I'm not aware of any "recomposition of some images" that allows me to view playing video and other windows with constantly changing content like im ALL while viewing all of your virtual desktops.
did I also forget to mention that the virtual desktops are fully functional while in expose AND spaces (virtual desktop app).
functional features that rely on hardware acceleration, not some"recomposition of some images" - Kelmon, on 07/07/2008, -4/+10While I have posted a comment where I am not complimentary of the current state of Compiz Fusion, I will say that the example of its use that you describe is a good use of its power. There's no denying that there is a lot of power in Compiz Fusion but the plug-in developers need to get away from the eye candy and figure out more ways to make desktop computing under Linux easier to understand.
- innovati, on 07/07/2008, -0/+6when you deal with linux you're dealing with a global audience because it's very popular outside of north america. Be thankful he translated it into english for you.
I routinely talk to Finnish, Swedish, German, Afrikaans, French, Spanish and Portuguese people, all in english, and I'm glad they know it because I couldn't laern all of those. - mrtrevin, on 07/07/2008, -0/+6Did anyone else just waste an hour playing with their compiz fusion settings?
- greedz, on 07/07/2008, -1/+7you're a bit stupid if you think linux means flashy effects :)
- specialK16, on 07/07/2008, -0/+5I would say that Ubuntu comes with some sort of "lite" version of compiz. To enable all the fancy crap and to be able to customize it you need to install additional software.
- trollick, on 07/07/2008, -1/+6I'm also digging you down for being a dochebag who assumes that it's somehow a flaw if english is not your native language.
- dcherryholmes, on 07/07/2008, -0/+5Photoshop works flawlessly for me under wine. I think 7.0 was the last version I installed, so I can't speak to newer versions. Also, since you like Windows and obviously don't mind paying for software, Crossover Office is a measly $30 or so, and polishes wine a bit further with better compatibility and a nice GUI for point-and-click install of a big list of windows apps (iTunes, Office, Maya, Photoshop, etc). I'm sure there are still many applications out there that don't run well under wine, but if you really did like linux and it's just a few critical apps holding you back, it's worth checking out. You can download a fully featured trial version and use it for a month or so to see if you like it.
- iplen, on 07/07/2008, -0/+5no, you may not.
- prammy, on 07/07/2008, -3/+7Some people like the eye candy for the reason that it is eye candy.
Compiz has many plugins which allow it to be customizable. I have my preferred set of plugins which actually make me _more_ productive.
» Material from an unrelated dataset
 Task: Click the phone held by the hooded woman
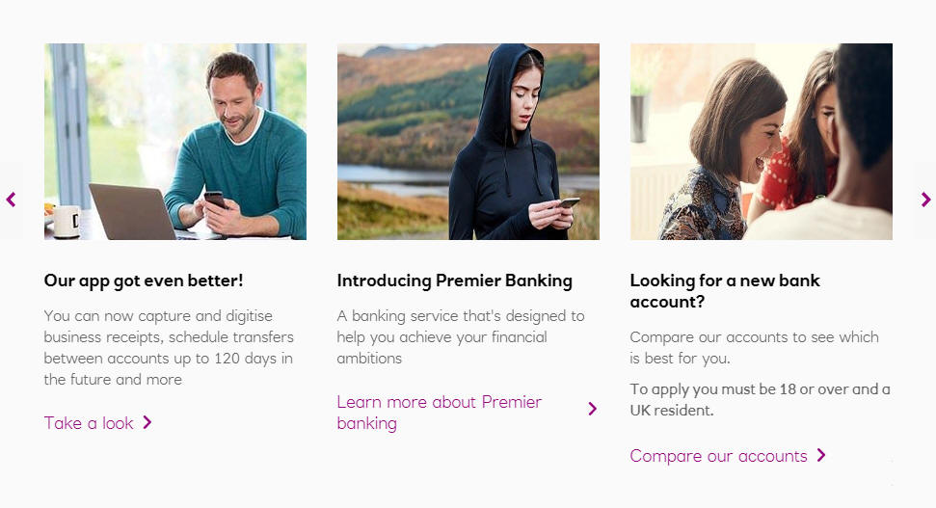click(x=569, y=202)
And no I don't have the rotating cube enabled. - Myztry, on 07/07/2008, -0/+4Off course they could. They have the resources. Unfortunately, such features are reserved for selling new versions of products. Eye Candy (especially of the Aero variety) may be in fact fairly uselss, but a lot of people pay money to be drip fed such things.
It may be a reflection on the consumer, but Aero is probrably the largest selling point of Vista. - jsully, on 07/07/2008, -1/+5To be fair, 3d acceleration works properly in applications even when using Aero. In order to play Urban Terror I need to switch back to Metacity first. I also get flickering and ~500fps in glxgears with Compiz enabled, instead of the smooth 2200 fps when Compiz is disabled.
- Rozza, on 07/07/2008, -1/+5...and igby goes down
- innovati, on 07/07/2008, -0/+4I think the unsung hero of usability here is really window tabbing and grouping. Yup, it's no eye-candy and nobody in the comments even mentioned it yet.
I would KILL to have window grouping and definable behaviours here on mac. I used to have it back in Enlightenment E16 and I rocked and no other WM has ever come close to what I had there. - m60dude5, on 07/07/2008, -1/+5no, he's still using DOS
- digginamish, on 07/07/2008, -1/+5Seriously, the guy took the time to write the article, so give him some credit; he wrote the article in English because that is probably the key language of his target audience, but it's not a grammar essay or a treatise on English.